ECLI:NL:PHR:1990:1
Parket bij de Hoge Raad
- Mr. Remmelink
- Rechtspraak.nl
Valsheid in geschrift en oplichting in het kader van financiering van een schip
In deze zaak heeft het Hof de verdachte veroordeeld voor (1) medeplegen van valsheid in geschrift en (2) oplichting. De valsheid in geschrift betrof een contract voor de bouw van een schip, waarin een onjuiste bouwsom van f 6.260.000,- werd vermeld, terwijl de werkelijke som f 4.850.000,- was. Dit valse contract leidde ertoe dat de overheid werd bewogen om een te hoge W.I.R.-premie uit te keren.
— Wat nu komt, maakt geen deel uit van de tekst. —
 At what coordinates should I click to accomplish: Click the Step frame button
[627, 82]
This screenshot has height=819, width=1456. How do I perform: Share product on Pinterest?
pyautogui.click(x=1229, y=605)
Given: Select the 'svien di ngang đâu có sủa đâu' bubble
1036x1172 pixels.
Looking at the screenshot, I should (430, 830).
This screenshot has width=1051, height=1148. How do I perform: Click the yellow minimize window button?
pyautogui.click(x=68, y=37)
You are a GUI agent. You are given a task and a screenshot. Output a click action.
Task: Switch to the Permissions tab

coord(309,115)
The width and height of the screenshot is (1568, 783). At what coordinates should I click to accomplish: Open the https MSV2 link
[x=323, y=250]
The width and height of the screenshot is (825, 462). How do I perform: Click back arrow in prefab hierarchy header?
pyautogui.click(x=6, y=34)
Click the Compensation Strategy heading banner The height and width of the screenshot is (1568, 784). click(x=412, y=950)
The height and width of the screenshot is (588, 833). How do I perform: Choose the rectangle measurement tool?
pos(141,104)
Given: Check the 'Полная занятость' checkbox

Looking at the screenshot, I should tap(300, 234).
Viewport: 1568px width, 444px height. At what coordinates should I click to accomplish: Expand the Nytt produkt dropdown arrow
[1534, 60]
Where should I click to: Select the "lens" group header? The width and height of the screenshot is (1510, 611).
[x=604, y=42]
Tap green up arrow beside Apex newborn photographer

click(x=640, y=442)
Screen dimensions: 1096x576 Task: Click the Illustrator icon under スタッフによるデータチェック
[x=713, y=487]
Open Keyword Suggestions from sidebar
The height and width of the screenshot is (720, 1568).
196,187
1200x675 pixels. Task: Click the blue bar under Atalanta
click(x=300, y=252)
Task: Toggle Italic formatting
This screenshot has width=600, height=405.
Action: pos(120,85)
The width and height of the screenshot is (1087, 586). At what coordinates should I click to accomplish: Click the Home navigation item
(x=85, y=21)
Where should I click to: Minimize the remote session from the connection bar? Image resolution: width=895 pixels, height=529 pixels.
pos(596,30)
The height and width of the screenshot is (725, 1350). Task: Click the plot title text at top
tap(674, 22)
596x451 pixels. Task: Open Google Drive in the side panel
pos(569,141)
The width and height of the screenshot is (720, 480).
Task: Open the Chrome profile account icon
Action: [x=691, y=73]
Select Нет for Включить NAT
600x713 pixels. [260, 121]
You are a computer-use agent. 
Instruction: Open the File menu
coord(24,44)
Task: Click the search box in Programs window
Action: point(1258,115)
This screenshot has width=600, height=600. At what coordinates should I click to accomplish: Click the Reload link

De verdachte heeft beroep in cassatie ingesteld tegen het arrest van het Hof, waarin hij één middel van cassatie heeft voorgesteld. Het verweer was dat de feiten als één voortgezette handeling in de zin van artikel 56 Sr moesten worden beschouwd. Het Hof heeft dit verweer verworpen, met als argument dat het tijdsverschil tussen de feiten te groot was om als één handeling te worden gezien. De Procureur-Generaal concludeert dat het Hof terecht heeft geoordeeld, aangezien de materiële gedragingen op verschillende tijdstippen en locaties hebben plaatsgevonden. De conclusie is dat het middel niet aannemelijk is en het beroep wordt verworpen.